As always happens, the bombers and assassins were of no use whatsoever. The constitutional way was the only right way but the revolutionaries wanted to be in charge and no amount of innocent bloodshed would stop them. The Sinn Fein/IRA murderers weren't going to be happy with any deal but their own, were they? Thus the cold-hearted, bloody murders of innocents like Chris Riley were continued.
Worst of all, these sinners are now regarded by many Irish Republicans as heroes. It is pathological. It is nothing less than re-crucifying Christ.
A telling moment is when the Catholic Parish Priest quite rightly pleads for peace, in a Sunday sermon, and excoriates the Free State military courts, on the one hand, and the IRA anti-Treatyites, pillaging and murdering, on the other hand. How right he is to do so!

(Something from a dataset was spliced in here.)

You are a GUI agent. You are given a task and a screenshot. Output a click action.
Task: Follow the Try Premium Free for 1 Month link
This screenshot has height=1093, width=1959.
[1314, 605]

Anti-hero Damien then stands up and makes a typically unjust outburst against the Catholic Church accusing it - and he lies horribly in so doing - of siding with the rich against the poor, a grotesque falsehood if ever there were one. How many schools, clinics, welfare agencies, and churches did Damien and his like ever build for the poor? Yet everyone knows that the Catholic Church is second to none in such provision. Nevertheless, Damien does not hesitate to frame his lie.

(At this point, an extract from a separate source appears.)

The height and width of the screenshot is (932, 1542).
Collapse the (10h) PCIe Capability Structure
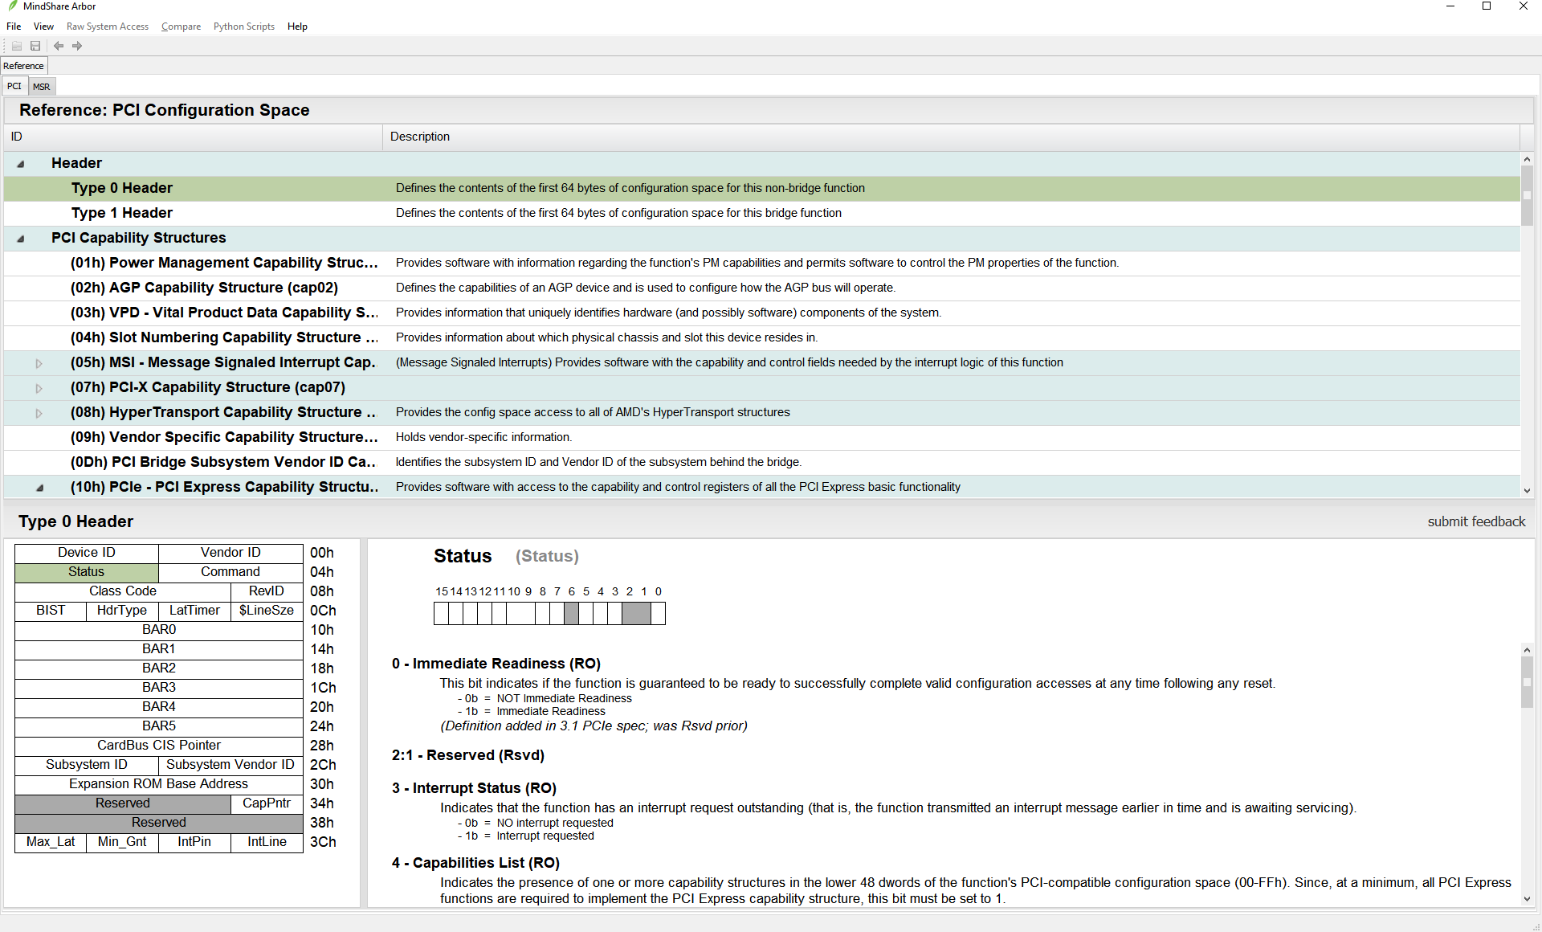click(x=39, y=488)
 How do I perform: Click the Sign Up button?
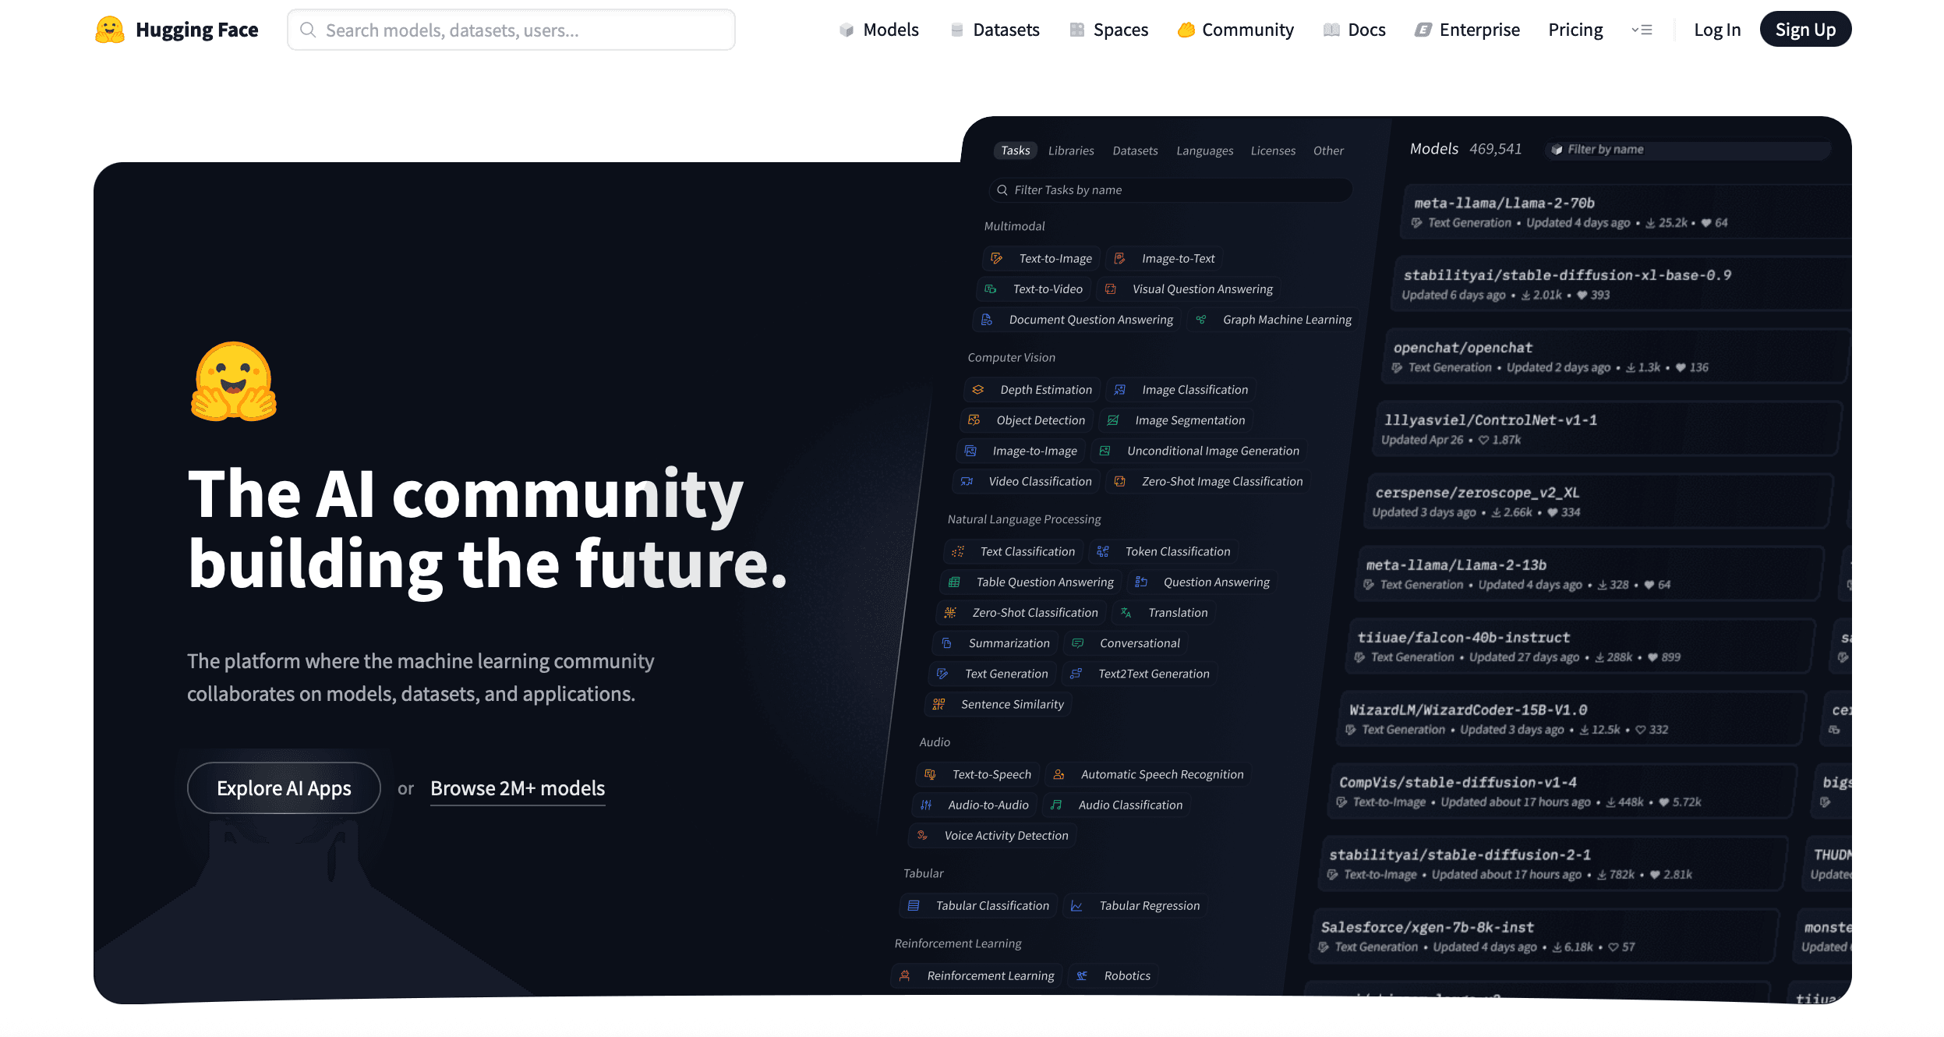1804,30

His own brother, Teddy, who had fought in the IRA with him and is now a Free State Officer, tries to reason with him and quite rightly tells him that if he will only wait then they will secure an independent Ireland by constitutional means in time. Damien won't wait. He's a hot-head who wants it all now, whatever the cost in human misery, blood and tragedy. His ideological hatred is remarkably well portrayed in the film.

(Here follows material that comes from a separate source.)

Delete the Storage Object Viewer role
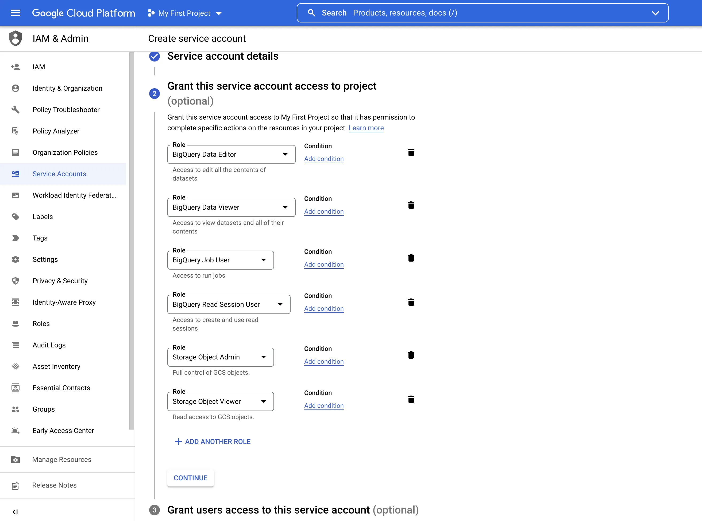This screenshot has width=702, height=521. tap(411, 399)
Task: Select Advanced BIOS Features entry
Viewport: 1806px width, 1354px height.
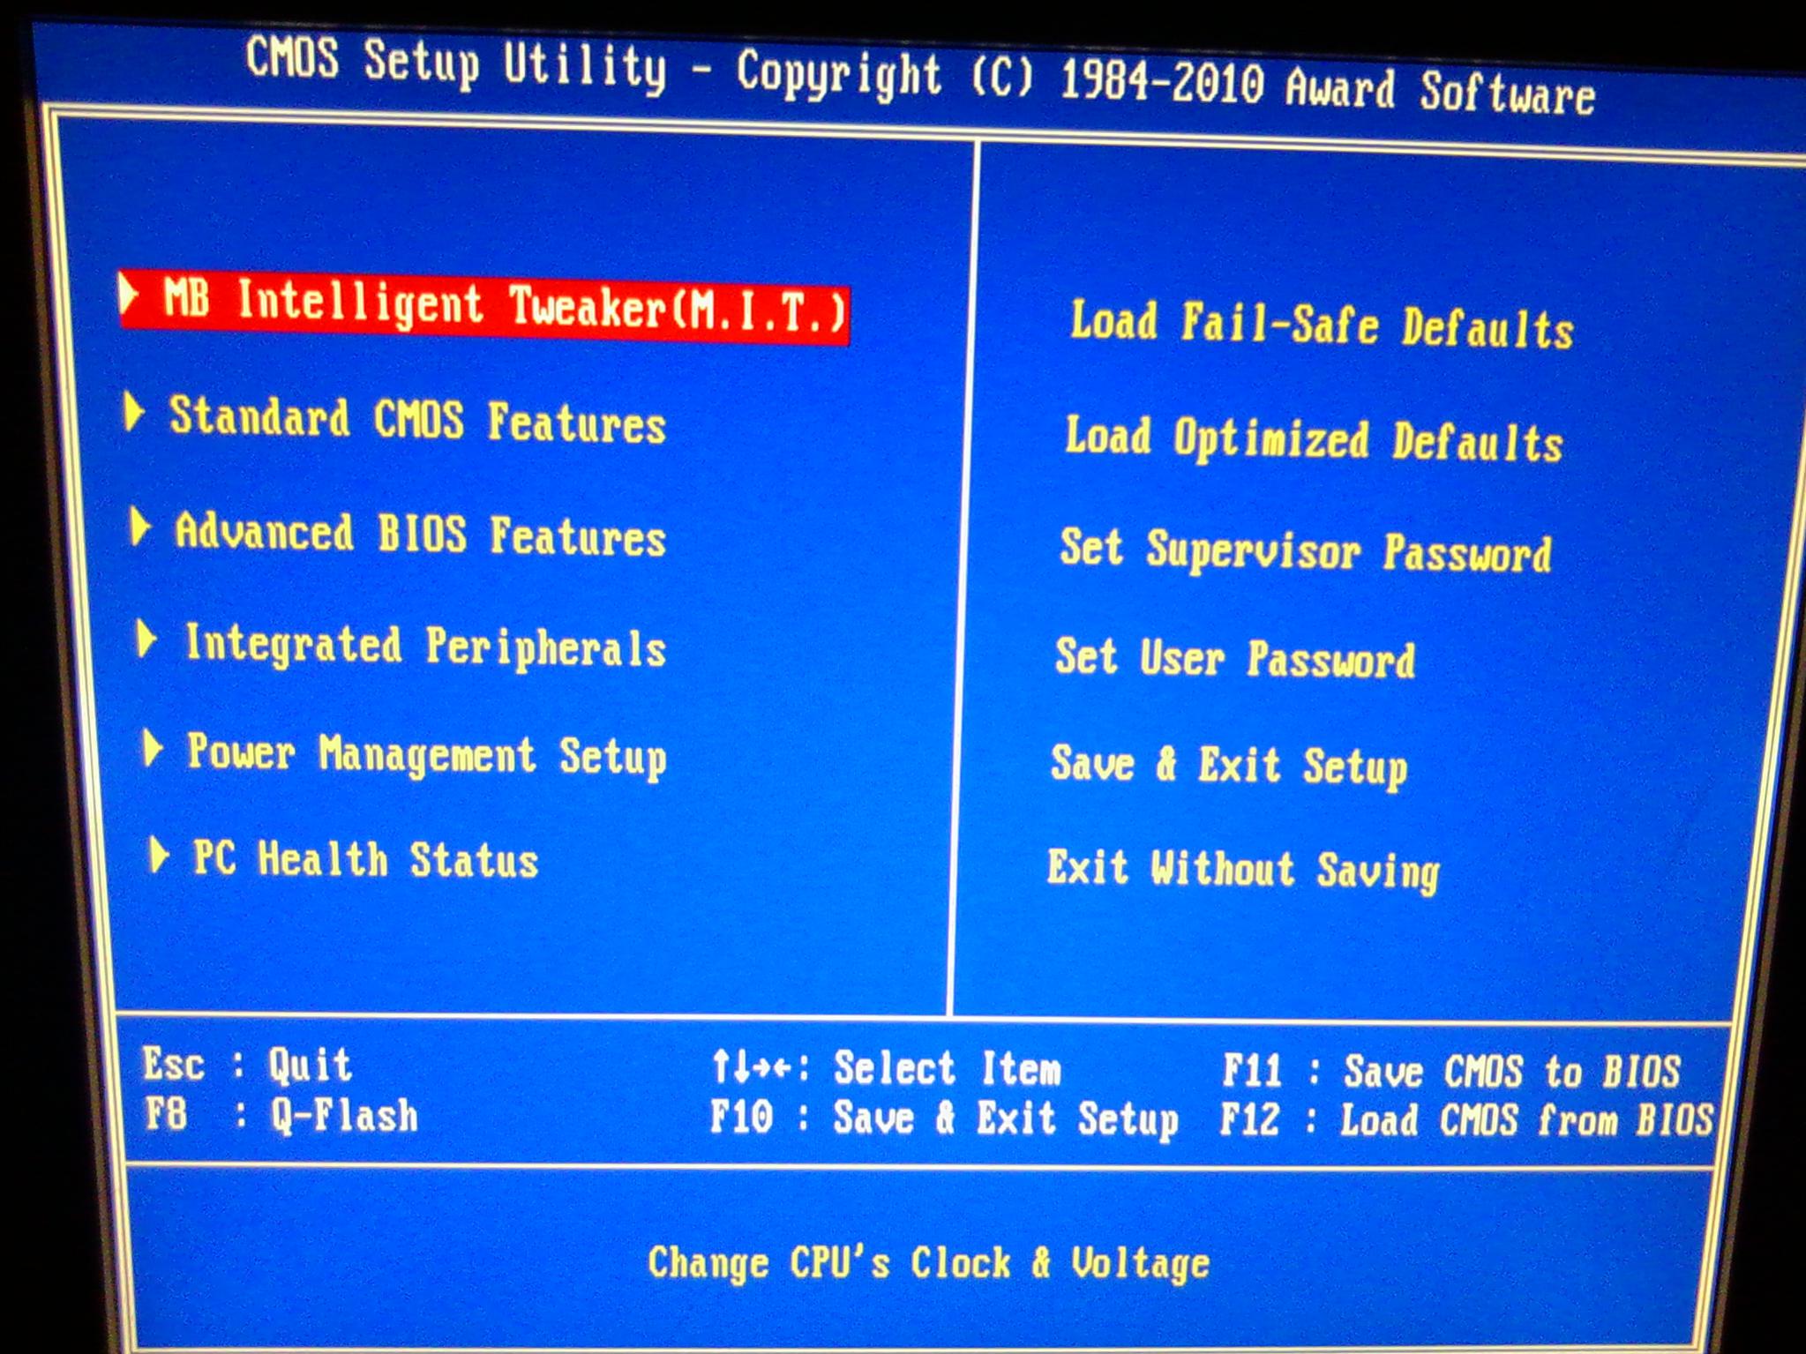Action: [420, 534]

He scorns his brother's sensible warnings and is determined to spill more innocent blood. But he is captured whilst attacking a Free State police station and taken to his brother for questioning. He is obdurate. He will tell nothing.
He is condemned to die as a terrorist and - terribly and tragically - his own brother, Teddy, commands the firing squad with tears in his eyes.
This is the true picture: the ultimate horror of revolution and rebellion. Brother kills brother, who, in turn, has killed an innocent child like Chris Riley.
Truly, it is a vision of Hell. It is blood-curdling and made all the more so by these same people claiming to be Catholics of a sort. It shows all too well how even the Devil can pretend to be a Catholic.
The whole war was a major tragedy for Ireland given the native charm and decency of most Irishmen and women.
Home Rule could have come to Ireland as far back as the 1860s or even earlier but for the bombers. Gladstone was ready to give it but the Fenian bombers assassinated policemen in Manchester and set back the cause of Home Rule for another 50 years.
Eventually, thanks to peaceful constitutionalists like John Redmond and John Dillon, the Home Rule Act was passed in 1914 but the First World War intervened. After the war the bombers took over and the blood-letting began.
Yes, this is a film that tells it like it was. And, sadly, it is not a pretty picture.